Awesome

README.md

This project builds a simple vision model training framework implemented by PyTorch, has the following features:

Model training
Model evaluation
Logging to file / tensorboard / wandb
Distributed training and evaluation

In this project, the digit classification on MNIST is used as a toy task. You should download MNIST dataset and put it in the ./datasets/MNIST/ folder without decompression.

Primary Components

Main script

In file main.py, it's responsible for starting this project running. Use python and other parameters to make it process different job, as follows:

# For model training:
python main.py --mode train --outputs-dir ./outputs/ --use-distributed False --exp-name train
# For model evaluation:
python main.py --mode eval --outputs-dir ./outputs/ --use-distributed False --eval-model ./outputs/train/checkpoint_4.pth --exp-name eval

Model files

In package models, you can use the method 'build_model()' in models/__init__.py to get the whole network model (ResNet18 in this project as an example).
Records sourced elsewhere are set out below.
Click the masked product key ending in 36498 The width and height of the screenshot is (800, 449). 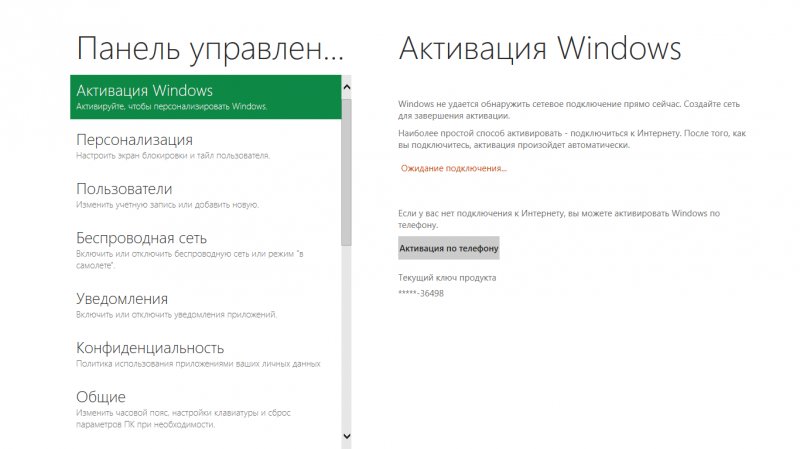click(x=421, y=293)
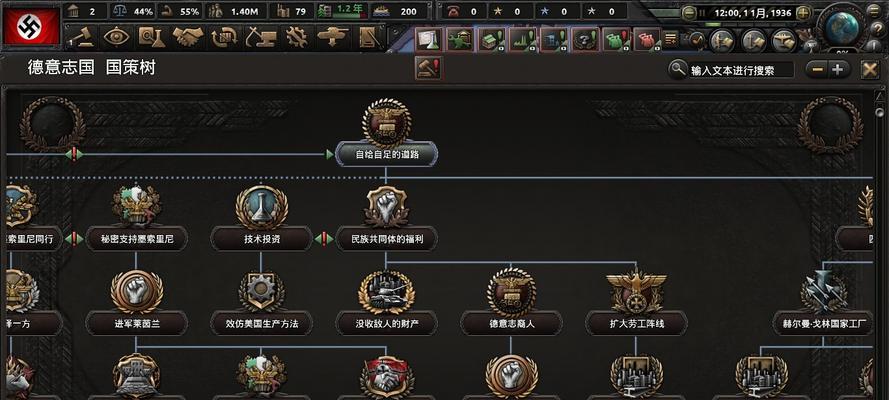The width and height of the screenshot is (889, 400).
Task: Click the German flag emblem
Action: (31, 26)
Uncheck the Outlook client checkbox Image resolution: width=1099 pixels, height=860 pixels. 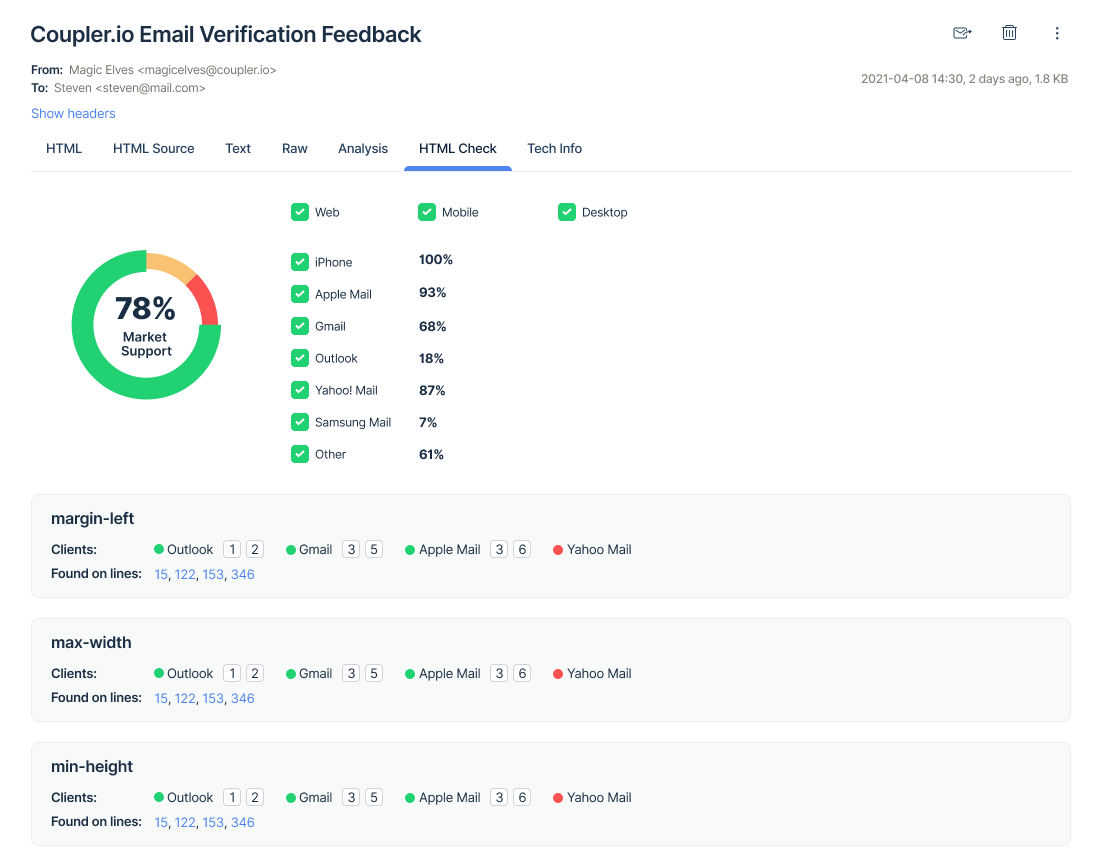pyautogui.click(x=300, y=358)
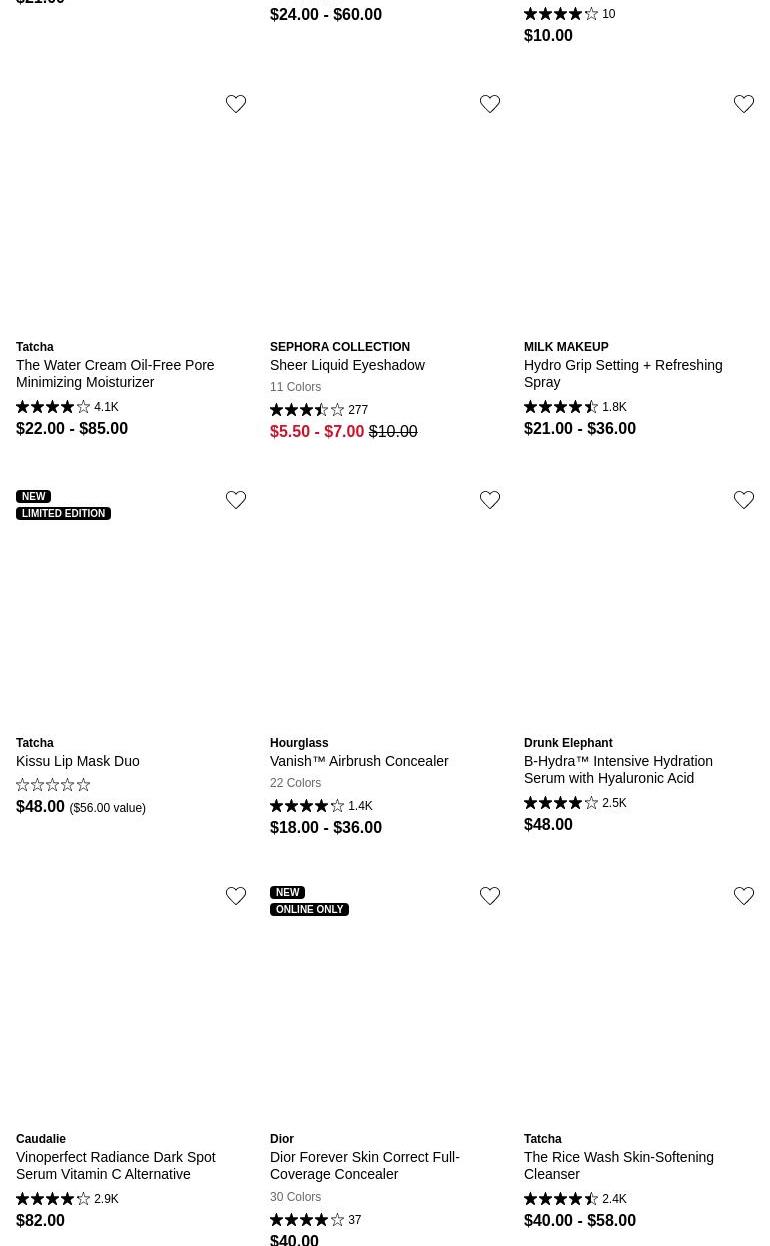This screenshot has width=770, height=1246.
Task: Click the MILK MAKEUP brand name
Action: click(x=566, y=347)
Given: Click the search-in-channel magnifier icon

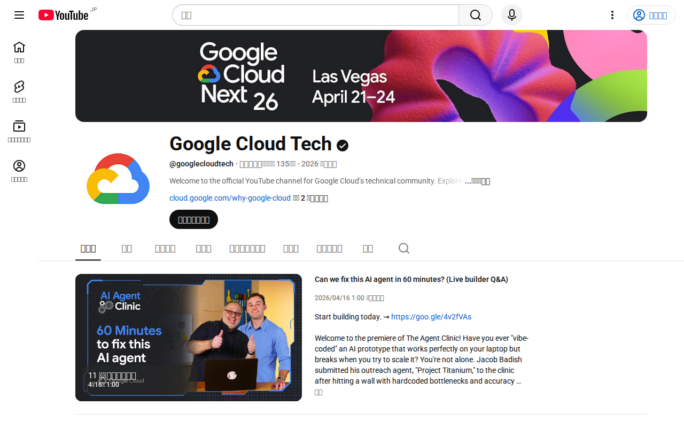Looking at the screenshot, I should click(x=404, y=248).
Usually, different modules of the overall model will be written in different files. Since the sample network is tiny, it only has a single module in models/resnet18.py. In models/utils.py, there are also some utils code about model, such as save_checkpoint() and load_checkpoint(). For some tasks and models, their loss function (criterion) may be complex (for example, MOTR), thus they require a separate code file to implement.

Data processing

Data file reading, data transformation and data loader (Dataset, Sampler, DataLoader) are all included in package data. Their build methods are defined in file data/__init__.py.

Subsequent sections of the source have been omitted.